* THE PROBLEM *
Format the entries starting at the beginning and ending at the line containing "click(x=45, y=80)" as a JSON list of strings, with one string per line and blank lines omitted.

* SUPPLIED ENTRIES *
================

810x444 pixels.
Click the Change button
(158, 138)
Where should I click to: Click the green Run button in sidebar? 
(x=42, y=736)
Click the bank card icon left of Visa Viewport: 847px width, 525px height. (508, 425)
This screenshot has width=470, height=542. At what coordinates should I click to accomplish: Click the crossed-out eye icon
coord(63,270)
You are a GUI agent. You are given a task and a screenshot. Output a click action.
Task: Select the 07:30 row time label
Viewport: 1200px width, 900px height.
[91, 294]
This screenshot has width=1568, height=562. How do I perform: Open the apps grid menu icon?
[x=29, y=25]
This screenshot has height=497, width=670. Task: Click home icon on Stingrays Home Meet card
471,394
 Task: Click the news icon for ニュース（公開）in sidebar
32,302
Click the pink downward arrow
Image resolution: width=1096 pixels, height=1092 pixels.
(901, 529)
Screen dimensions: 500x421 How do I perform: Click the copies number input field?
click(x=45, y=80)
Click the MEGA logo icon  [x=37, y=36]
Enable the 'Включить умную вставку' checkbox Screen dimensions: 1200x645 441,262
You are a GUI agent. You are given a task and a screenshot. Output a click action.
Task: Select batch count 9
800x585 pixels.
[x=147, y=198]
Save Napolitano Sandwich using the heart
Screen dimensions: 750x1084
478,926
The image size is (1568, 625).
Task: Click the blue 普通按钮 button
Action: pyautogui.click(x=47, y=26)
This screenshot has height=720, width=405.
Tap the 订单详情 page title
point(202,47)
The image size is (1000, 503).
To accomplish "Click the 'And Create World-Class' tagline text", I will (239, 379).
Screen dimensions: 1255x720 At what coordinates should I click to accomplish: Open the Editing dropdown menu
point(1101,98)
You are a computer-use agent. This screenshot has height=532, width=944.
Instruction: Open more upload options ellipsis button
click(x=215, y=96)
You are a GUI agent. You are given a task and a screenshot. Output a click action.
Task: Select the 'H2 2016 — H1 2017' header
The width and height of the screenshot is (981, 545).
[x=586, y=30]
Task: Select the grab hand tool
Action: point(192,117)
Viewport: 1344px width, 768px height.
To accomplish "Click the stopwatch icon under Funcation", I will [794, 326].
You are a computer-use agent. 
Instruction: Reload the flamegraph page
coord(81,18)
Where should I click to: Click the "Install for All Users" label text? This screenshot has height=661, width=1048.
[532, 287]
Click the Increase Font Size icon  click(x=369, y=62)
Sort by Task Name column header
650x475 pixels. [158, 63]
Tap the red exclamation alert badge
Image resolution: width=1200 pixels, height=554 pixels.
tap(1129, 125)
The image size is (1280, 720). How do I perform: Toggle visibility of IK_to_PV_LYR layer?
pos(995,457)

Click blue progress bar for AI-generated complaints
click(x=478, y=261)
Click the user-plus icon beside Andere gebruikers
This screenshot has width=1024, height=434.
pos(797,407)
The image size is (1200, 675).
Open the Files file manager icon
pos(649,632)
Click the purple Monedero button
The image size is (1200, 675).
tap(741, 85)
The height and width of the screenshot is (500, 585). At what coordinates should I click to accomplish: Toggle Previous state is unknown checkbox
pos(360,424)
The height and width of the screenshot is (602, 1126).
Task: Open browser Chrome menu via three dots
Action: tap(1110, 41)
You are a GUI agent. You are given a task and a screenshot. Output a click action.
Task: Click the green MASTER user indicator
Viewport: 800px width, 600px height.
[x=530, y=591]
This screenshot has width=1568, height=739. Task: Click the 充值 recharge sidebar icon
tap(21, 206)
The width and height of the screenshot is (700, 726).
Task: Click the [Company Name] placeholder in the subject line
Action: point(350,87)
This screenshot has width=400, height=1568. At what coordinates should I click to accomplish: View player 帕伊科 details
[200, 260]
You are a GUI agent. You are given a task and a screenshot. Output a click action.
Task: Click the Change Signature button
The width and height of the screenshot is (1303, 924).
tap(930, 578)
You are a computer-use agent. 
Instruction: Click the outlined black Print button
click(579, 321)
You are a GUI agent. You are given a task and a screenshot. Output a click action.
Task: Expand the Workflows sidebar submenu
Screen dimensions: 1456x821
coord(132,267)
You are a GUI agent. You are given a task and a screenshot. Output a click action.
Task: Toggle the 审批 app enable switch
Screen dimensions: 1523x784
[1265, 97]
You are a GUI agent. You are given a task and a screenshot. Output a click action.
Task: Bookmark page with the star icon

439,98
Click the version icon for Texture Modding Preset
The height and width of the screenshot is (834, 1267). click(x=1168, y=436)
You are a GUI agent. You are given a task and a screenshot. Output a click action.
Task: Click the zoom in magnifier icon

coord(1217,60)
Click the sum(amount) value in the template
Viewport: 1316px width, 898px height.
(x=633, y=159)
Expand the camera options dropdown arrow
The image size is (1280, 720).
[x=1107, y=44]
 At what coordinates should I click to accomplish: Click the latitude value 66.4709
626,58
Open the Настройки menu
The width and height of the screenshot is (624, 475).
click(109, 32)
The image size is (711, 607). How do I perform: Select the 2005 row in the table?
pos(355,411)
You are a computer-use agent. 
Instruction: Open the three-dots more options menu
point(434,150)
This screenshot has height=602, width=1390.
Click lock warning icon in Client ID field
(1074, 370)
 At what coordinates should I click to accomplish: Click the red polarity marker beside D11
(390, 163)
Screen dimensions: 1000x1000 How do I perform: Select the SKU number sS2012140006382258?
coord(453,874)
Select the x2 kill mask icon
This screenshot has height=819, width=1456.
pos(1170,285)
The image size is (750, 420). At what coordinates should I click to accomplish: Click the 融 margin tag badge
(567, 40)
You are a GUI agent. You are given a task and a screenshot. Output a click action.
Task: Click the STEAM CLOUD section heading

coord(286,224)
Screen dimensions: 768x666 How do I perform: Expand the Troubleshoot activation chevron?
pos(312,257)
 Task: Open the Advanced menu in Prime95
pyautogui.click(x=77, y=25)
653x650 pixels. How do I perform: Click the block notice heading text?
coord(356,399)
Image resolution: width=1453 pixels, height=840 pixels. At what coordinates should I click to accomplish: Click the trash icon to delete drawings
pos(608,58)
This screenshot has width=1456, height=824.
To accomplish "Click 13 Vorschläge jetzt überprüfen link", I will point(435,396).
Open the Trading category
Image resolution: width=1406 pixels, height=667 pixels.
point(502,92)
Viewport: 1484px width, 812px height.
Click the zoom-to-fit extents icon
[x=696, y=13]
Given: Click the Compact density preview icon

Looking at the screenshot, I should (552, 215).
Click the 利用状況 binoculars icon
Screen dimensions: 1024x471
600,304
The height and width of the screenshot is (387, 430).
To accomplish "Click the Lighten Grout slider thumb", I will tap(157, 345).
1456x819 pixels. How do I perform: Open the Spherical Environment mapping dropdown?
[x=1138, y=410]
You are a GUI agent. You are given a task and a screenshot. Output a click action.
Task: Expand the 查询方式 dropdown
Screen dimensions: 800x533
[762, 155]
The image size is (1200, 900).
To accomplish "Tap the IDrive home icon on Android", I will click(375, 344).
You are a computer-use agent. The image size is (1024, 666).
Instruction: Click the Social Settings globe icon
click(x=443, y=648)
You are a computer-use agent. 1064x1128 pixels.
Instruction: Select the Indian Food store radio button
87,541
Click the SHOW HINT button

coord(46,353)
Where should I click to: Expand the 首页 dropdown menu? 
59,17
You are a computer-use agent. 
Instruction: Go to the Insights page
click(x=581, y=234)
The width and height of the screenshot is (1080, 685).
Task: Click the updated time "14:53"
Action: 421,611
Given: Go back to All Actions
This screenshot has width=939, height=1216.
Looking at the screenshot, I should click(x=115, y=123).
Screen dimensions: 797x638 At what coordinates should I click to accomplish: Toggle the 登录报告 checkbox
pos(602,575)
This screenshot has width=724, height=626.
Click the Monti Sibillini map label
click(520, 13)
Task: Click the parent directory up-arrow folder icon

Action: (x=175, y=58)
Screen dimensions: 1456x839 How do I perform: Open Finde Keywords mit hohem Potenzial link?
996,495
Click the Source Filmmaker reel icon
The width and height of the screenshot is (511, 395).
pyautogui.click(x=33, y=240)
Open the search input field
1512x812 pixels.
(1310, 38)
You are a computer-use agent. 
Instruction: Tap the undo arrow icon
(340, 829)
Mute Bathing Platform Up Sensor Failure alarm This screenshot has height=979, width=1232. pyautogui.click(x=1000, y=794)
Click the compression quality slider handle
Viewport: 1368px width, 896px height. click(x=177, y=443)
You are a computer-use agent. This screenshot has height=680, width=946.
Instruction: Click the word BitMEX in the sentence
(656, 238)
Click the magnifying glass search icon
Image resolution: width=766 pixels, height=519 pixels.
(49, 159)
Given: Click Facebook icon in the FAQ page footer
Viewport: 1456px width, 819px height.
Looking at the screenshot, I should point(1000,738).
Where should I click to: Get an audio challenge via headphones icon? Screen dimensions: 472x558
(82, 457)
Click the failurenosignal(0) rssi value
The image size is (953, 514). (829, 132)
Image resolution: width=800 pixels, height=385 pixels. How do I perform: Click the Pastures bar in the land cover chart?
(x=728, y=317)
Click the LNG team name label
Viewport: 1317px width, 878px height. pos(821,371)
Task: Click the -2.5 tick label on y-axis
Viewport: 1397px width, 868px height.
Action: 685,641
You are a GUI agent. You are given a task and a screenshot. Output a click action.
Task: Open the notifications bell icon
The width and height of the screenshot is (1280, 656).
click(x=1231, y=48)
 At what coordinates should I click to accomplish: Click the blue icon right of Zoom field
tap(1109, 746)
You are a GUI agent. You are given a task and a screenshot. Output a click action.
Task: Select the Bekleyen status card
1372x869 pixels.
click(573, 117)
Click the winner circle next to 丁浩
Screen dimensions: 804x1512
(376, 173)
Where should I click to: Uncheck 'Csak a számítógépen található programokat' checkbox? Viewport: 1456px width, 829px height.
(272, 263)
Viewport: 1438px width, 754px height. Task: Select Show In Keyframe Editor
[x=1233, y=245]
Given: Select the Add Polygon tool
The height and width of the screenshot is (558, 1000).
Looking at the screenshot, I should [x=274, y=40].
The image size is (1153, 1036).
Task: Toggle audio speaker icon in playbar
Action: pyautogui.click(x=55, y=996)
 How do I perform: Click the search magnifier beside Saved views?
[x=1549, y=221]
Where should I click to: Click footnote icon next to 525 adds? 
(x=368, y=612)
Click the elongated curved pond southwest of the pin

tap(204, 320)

================

* FULL SOLUTION *
[
  "810x444 pixels.",
  "Click the Change button",
  "(158, 138)",
  "Where should I click to: Click the green Run button in sidebar? ",
  "(x=42, y=736)",
  "Click the bank card icon left of Visa Viewport: 847px width, 525px height. (508, 425)",
  "This screenshot has width=470, height=542. At what coordinates should I click to accomplish: Click the crossed-out eye icon",
  "coord(63,270)",
  "You are a GUI agent. You are given a task and a screenshot. Output a click action.",
  "Task: Select the 07:30 row time label",
  "Viewport: 1200px width, 900px height.",
  "[91, 294]",
  "This screenshot has width=1568, height=562. How do I perform: Open the apps grid menu icon?",
  "[x=29, y=25]",
  "This screenshot has height=497, width=670. Task: Click home icon on Stingrays Home Meet card",
  "471,394",
  " Task: Click the news icon for ニュース（公開）in sidebar",
  "32,302",
  "Click the pink downward arrow",
  "Image resolution: width=1096 pixels, height=1092 pixels.",
  "(901, 529)",
  "Screen dimensions: 500x421 How do I perform: Click the copies number input field?",
  "click(x=45, y=80)"
]